April 24, 2017
Reducing stress for children and families
Power of Two program graduate and Bronx office manager Shamina Bermudez plays with her son.
One Sunday after church, Brownsville mom Shamina Bermudez took her four children out for pizza. The pizza was too hot for her youngest, a toddler, to eat right away, and he grew increasingly agitated as he waited for it to cool down. Bermudez could see he was on the verge of a meltdown, so she crouched down to her son’s level.
“Honey, I’m so sorry,” she told him. “The pizza is too hot to eat right now. You have to wait just a little bit longer.”
In response, her son reached out for a hug. He calmed down, and waited contentedly until the pizza was ready to eat.

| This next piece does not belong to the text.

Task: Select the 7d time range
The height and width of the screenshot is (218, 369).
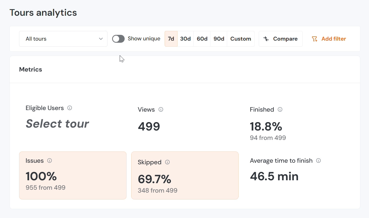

Bermudez was elated. She had learned that technique from Power of Two, a parent coaching program she’d graduated from just a few weeks earlier. Before entering the program, she might have responded with impatience or frustration. But the tricks she’d learned helped her stay calm, and in turn, kept her children calm as well.
“Power of Two provides a little support because parenting is hard,” says Lwiza Escobar, the Brooklyn Director of the program. “Little changes can make a huge difference.”

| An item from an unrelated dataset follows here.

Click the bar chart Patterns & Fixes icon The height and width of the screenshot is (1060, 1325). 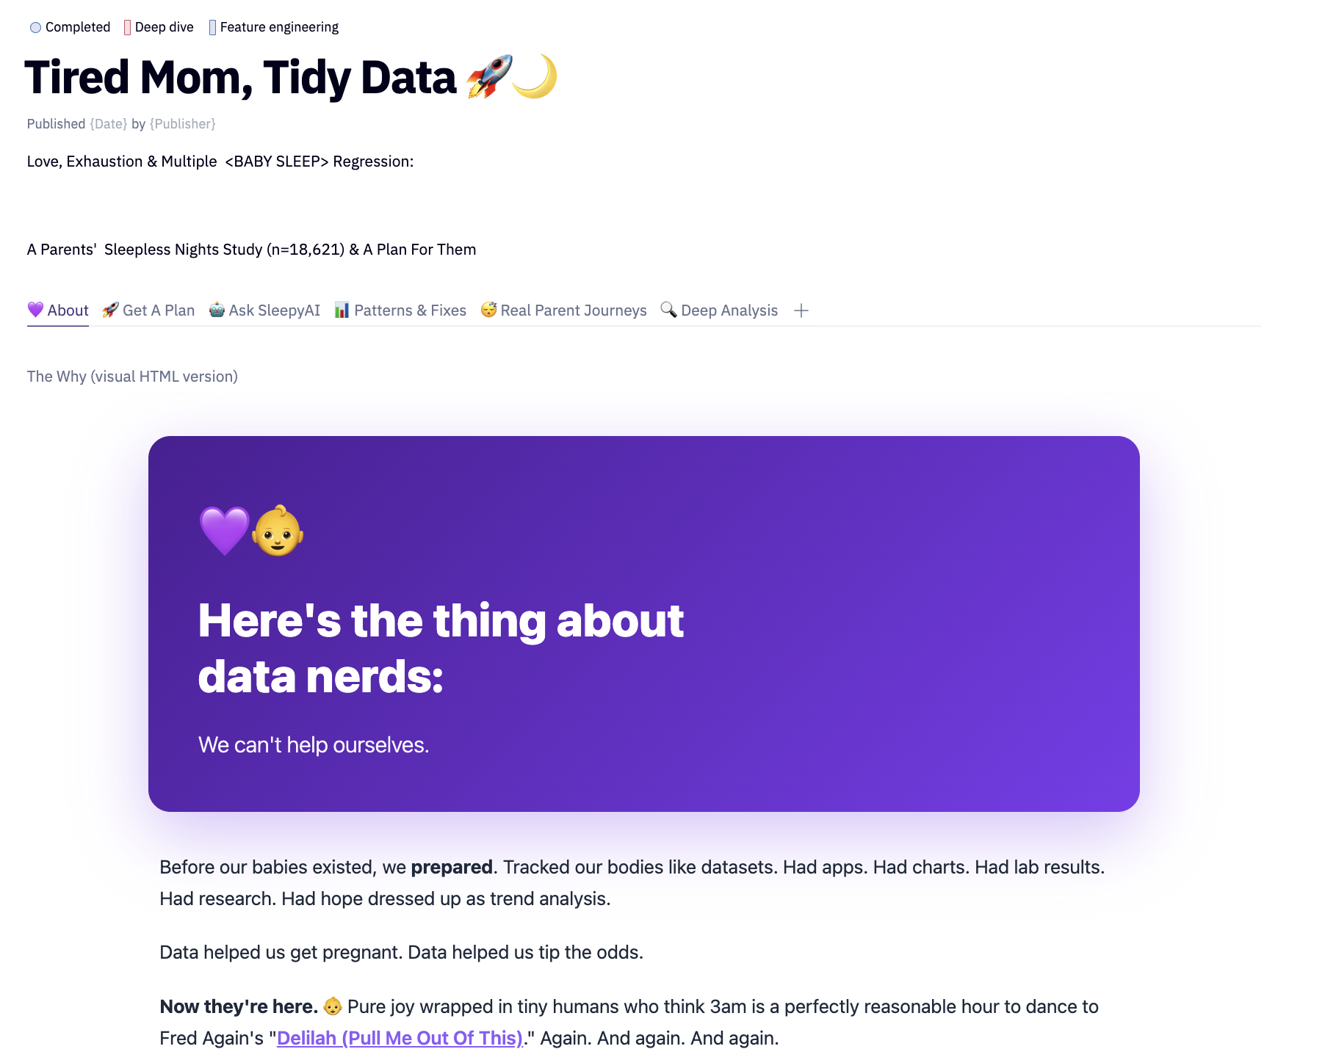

Our new report, From Strengths to Solutions: An Asset-Based Approach to Meeting Community Needs in Brownsville, highlights some of the challenges Brownsville parents face, including lack of formal child care options and poor conditions in many public housing units. More than a quarter of Brownsville adults do not have a high school degree and more than eighty percent of children grow up in single-parent households, adding to the immense pressure under which many parents live.
Power of Two helps alleviate that stress by offering coaching and support for parents of babies ages six months to 24 months in three key ways. They help parents learn how to nurture their children when they’re upset in ways that validate their feelings. They help parents ‘follow the lead,’ or take joy in and give full attention to what their babies are doing in a given moment. And they teach parents how to reduce frightening behavior, and understand how to build trust with their children that carries throughout their lifetime.

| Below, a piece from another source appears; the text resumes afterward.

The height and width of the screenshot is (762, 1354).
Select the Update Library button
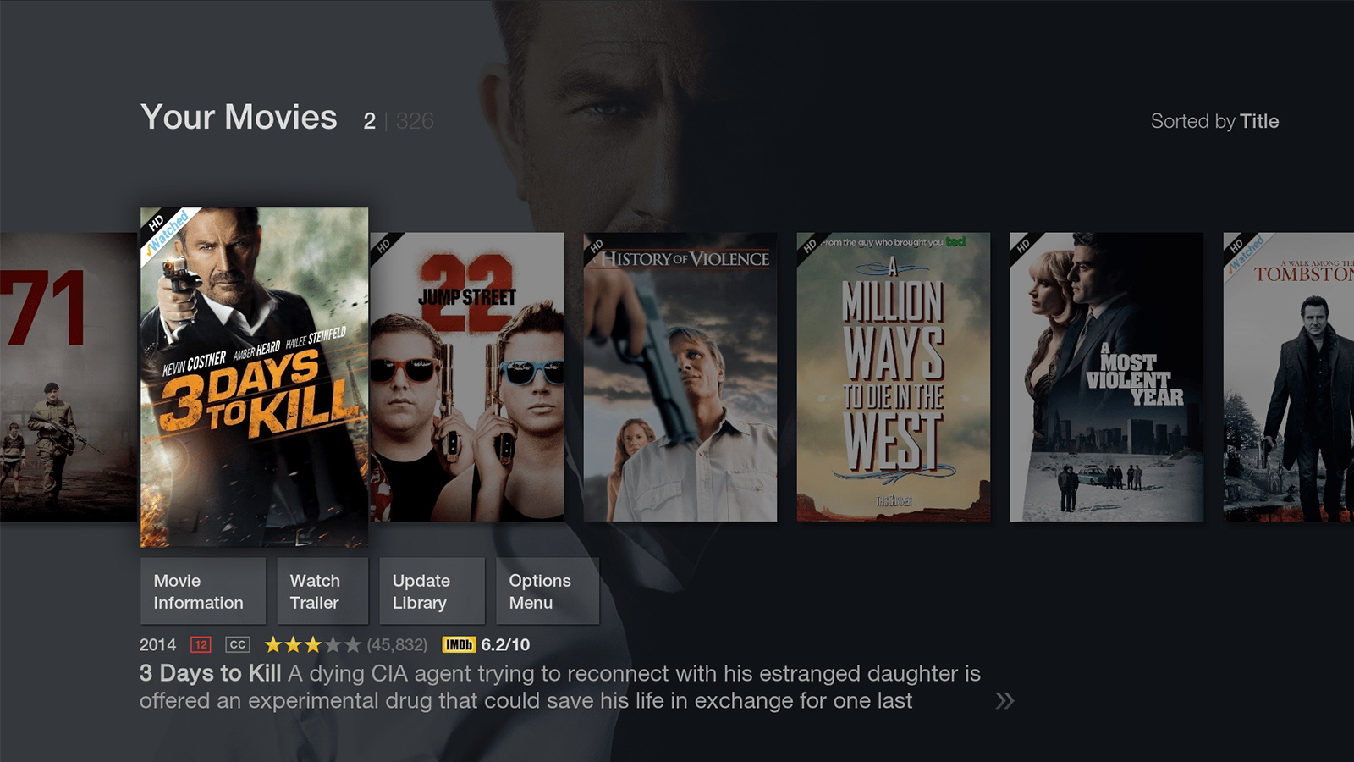click(432, 591)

“The program reduces stress for both parents and children, so that they can all be happier and healthier,” Escobar says.
That’s exactly what it did for Bermudez, who now works for Power of Two as the Bronx office manager, and for Tiffany Martin, another graduate of the program who now works as a parent coach herself.
“After I finished the program, my oldest said to me, ‘You’re calm!’” she says. “My daughter became more outgoing and more secure.”
Some of the techniques the program teaches parents are relatively simple, like making sure to consciously smile more and letting children play without interrupting them.
“Little things like that makes their self-esteem better, but people don’t tell you that,” Martin says.
Martin and her fellow parent coaches spend an hour a week with the families they serve in the family’s home, and the program is free for participants. Since opening in Brownsville in October 2015, the program has served more than 200 families and is expanding throughout Brooklyn and into the Bronx.
As the program reaches more and more parents and helps them make small adjustments to their everyday behaviors, they will lay the foundation for healthy self-esteem and trusting parent-child relationships that will benefit children as they get older not only at home but also at school, in social settings, and eventually in the workplace.
“We’re helping parents realize how simple things that many times they’re already doing can shape their hopes and dreams for their child,” Escobar says.